Pixel coordinate grounding data

::::

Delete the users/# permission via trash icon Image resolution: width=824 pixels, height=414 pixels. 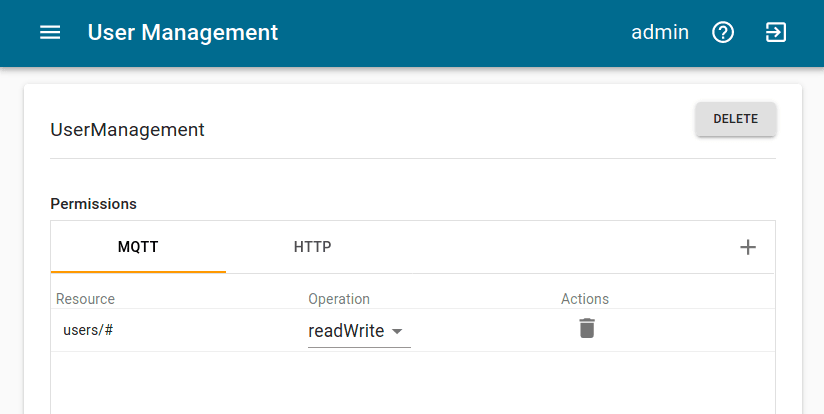point(587,328)
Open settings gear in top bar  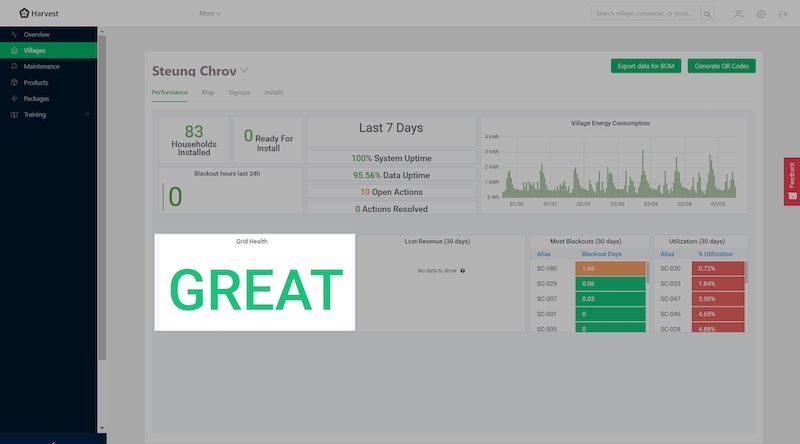click(x=761, y=14)
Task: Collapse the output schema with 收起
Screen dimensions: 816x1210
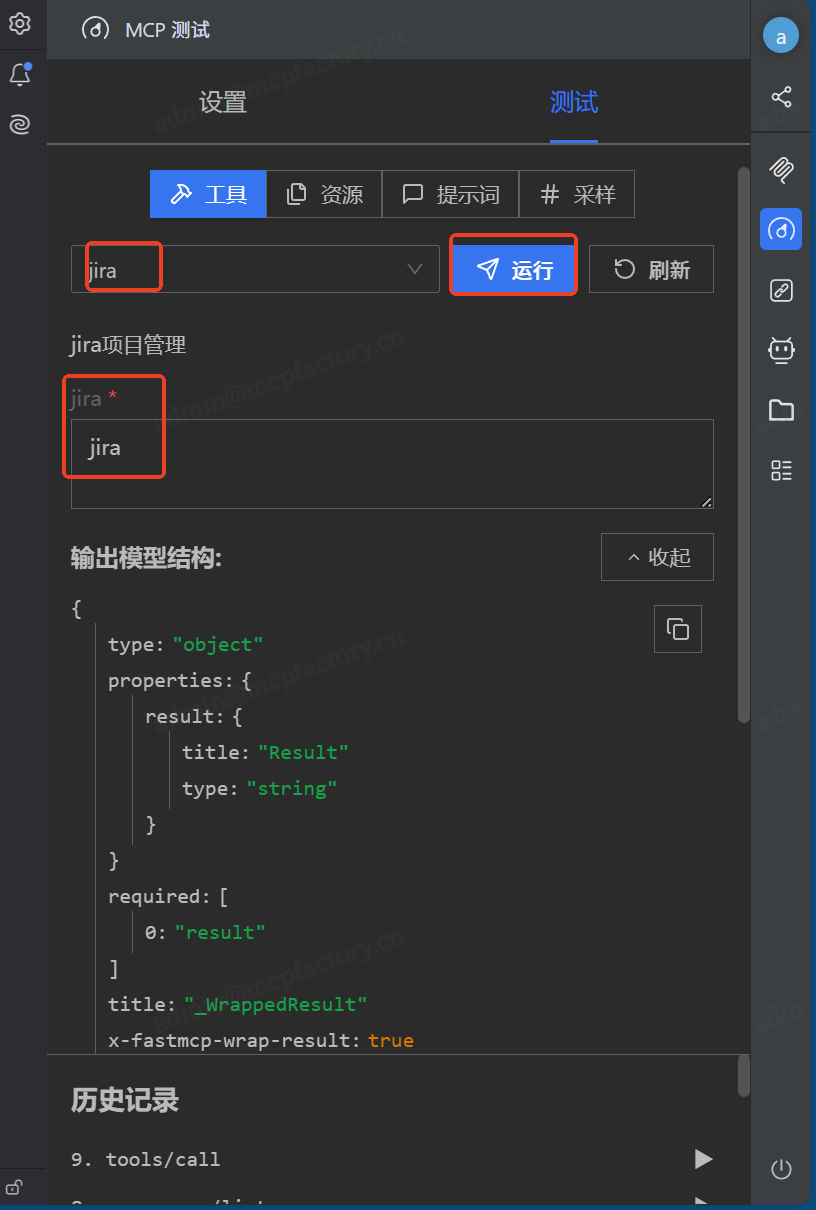Action: tap(657, 557)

::::

Work instructions ▸
Lines from the one holding "Task: Collapse the output schema with 收起" to the end of the data, both ends included, are to be given again exactly; no pictures belong in the copy.

Task answer ▸
Task: Collapse the output schema with 收起
Screen dimensions: 816x1210
Action: tap(657, 557)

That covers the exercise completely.